A South Side native, Krizka lives in Homer Glen with her husband, George Krizka. He has worked for Southwest Airlines for 31 years and currently manages customer service inquiries. All this time, he also had a secondary career on the Chicago stages, but he never considered acting professionally.

“Maybe I thought about it in the back of my mind, but I started it with a passion for what I really enjoy, namely singing, dancing and acting,” said Krizka.

Realistically, she knew she needed a job providing healthcare and a stable income, and she knew that additional work in community theater would allow her to choose her creative projects.

Krizka dabbled in acting at Queen of Peace High School, took drama classes at Northern Illinois University, and enrolled in voice classes at the Loop in the Fine Arts Building, but did not attend school until 1989 at the insistence of a relative. She auditioned for a role in the Beverly Theater Guild production.

“I auditioned for ‘Funny Girl’. I didn’t know anyone and I was very nervous,” said Krizka; “I was chosen as one of the four Keeney girls on the show, and that’s where my story begins, and I couldn’t stop doing it from that show and from then on.”

She took on the role of Velma Kelly in “Chicago” the following season. A review of this production stated that “this feat is consistently entertaining, thanks to the impeccable cast.” She has since appeared in many lead and ensemble roles.

Although he says, “Performing there is an adrenaline rush, a natural joy,” he also finds a deeper personal meaning in the experience.

“Our mother passed away when I was fourteen. As the only daughter in the family with five brothers, my life changed drastically at that time. My mother used to sing in the church choir and I think she was the one who inspired me to go to singing lessons and to the theatre. I think of him often. “Whether I’m off stage or on stage, it’s my strength,” said Krizka.

Now, she’s been working from home 10 hours a day, four days a week since the pandemic, and is more selective in the roles she considers while helping her 60-year-old father, 94, Krizka. He couldn’t pass up “Steel Magnolias”.

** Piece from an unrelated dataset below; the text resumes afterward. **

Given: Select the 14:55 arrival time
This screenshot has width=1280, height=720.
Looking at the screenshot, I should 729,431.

“I thought about getting a more secondary role, but when I read it for M’Lynn, I just felt the emotions. I knew it would be a big undertaking, but I also knew I couldn’t miss this opportunity because who knows what will happen in the future,” said Krizka, adding that the roles for older women are more limited.

Kriska said that her own life experiences inspired her performance as M’Lynn, who had never taken professional acting classes and who lost her daughter in the story.

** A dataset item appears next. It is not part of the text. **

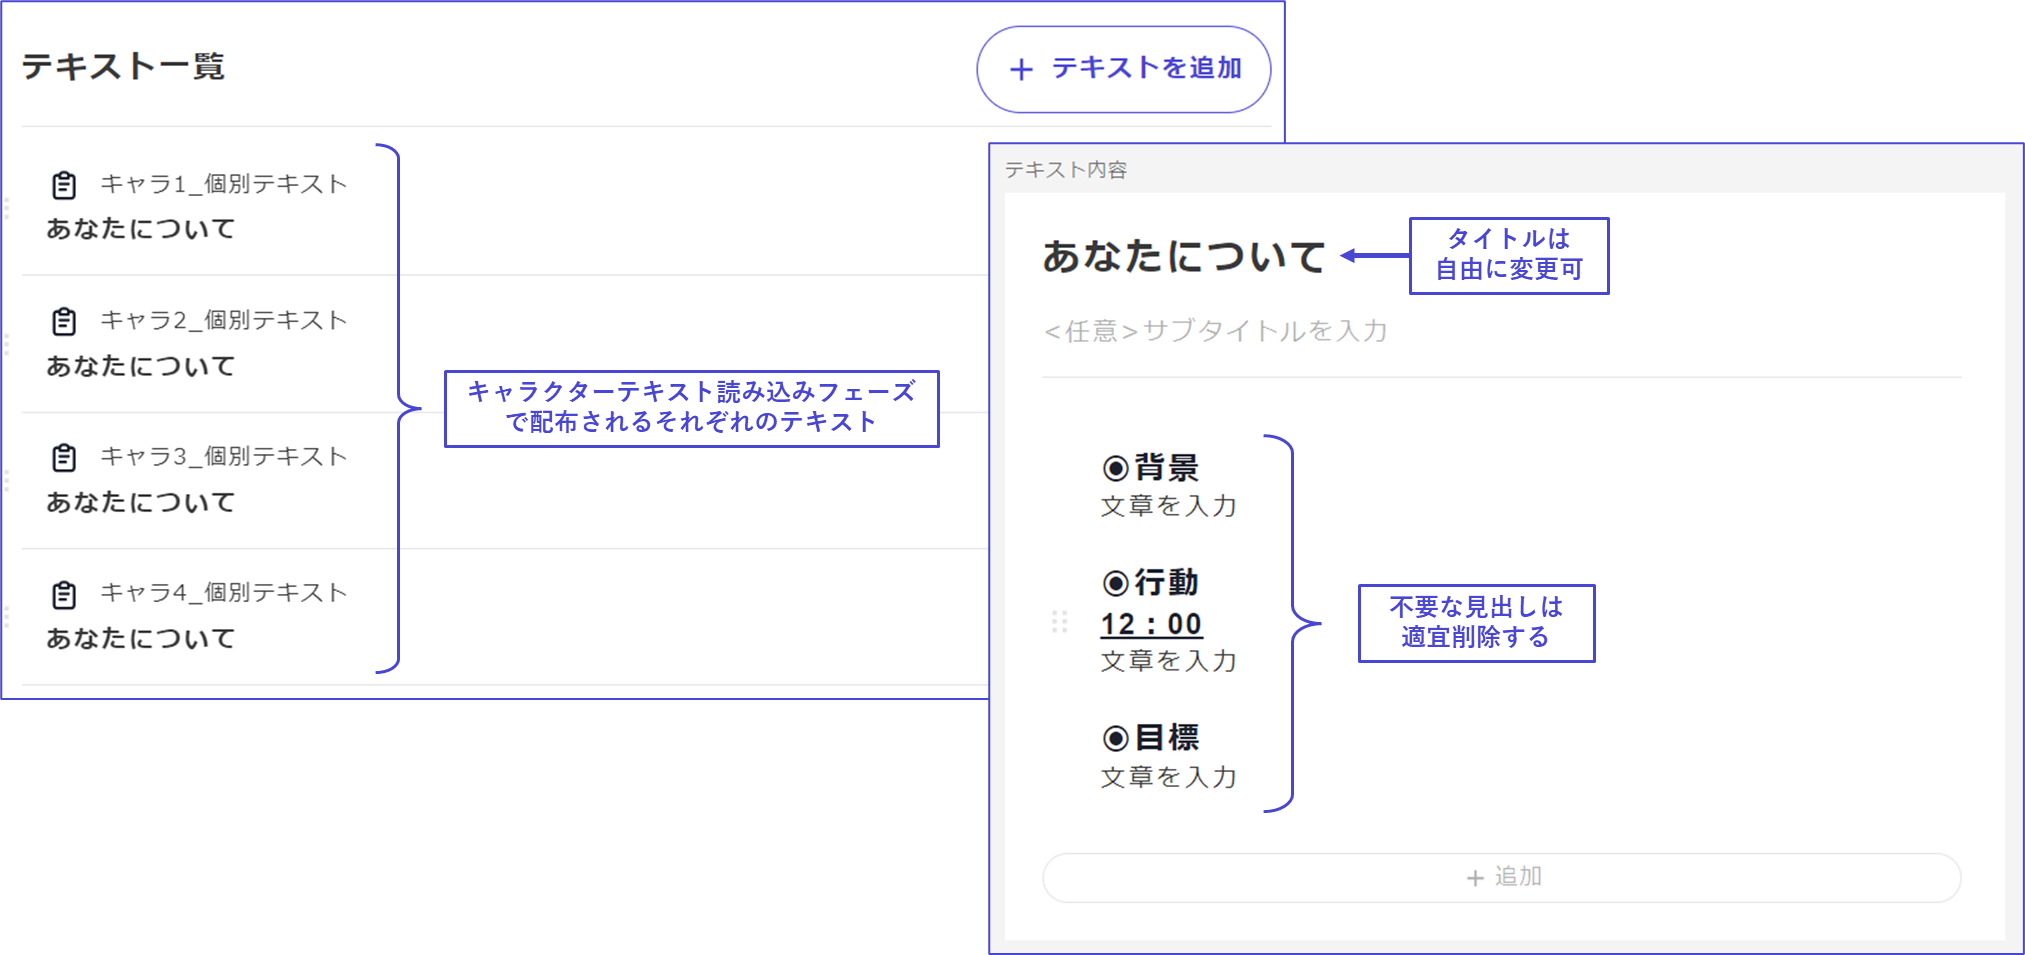Viewport: 2025px width, 955px height.
Task: Select the キャラ3_個別テキスト list entry
Action: (200, 479)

When Krizka was recognized for her performance, she was “humble and utterly stunned.”

“I was surprised that it affected people in this way. I didn’t realize that I was leaving this effect,” he said.

Kriska said that another good experience in this production was connecting with other actors. Many lived close enough to Homer Glen that they could use Krizka’s home for rehearsals. Krizka admitted that he was quite worried about the role, especially as he memorized all the lines, but the actors began to “trust each other for comfort, support, and protection”.

They also had home amenities, such as homemade popcorn straight out of the theater-style popcorn machine, prepared by Krizka’s husband.

George Krizka fully supports his wife’s acting career and prefers golf over being on stage. He said humorously: “It’s great that someone is taking all the attention off you. I can sit in the back row and do whatever I want. My job is to make popcorn and host parties.

Krizka has worked with the Beverly group for so many years that she considers them her “second family” and in return, Wendell said it was great that she was a part of the group.

“It’s her energy, she’s so full of life, it adds a positive vibe to the room when she walks in,” she said.

Krizka doesn’t know if she’ll be auditioning for any role this season due to her work schedule and family commitments, “but if I’m not able to appear in a show, I’ll definitely make time to work behind the scenes or help out with the show in front of the house.”

This is also important because, according to Krizka, the most important thing is to ensure that the audience enjoys the story and their experience in the theatre.

Carol Flynn is a freelance reporter for the Daily Southtown.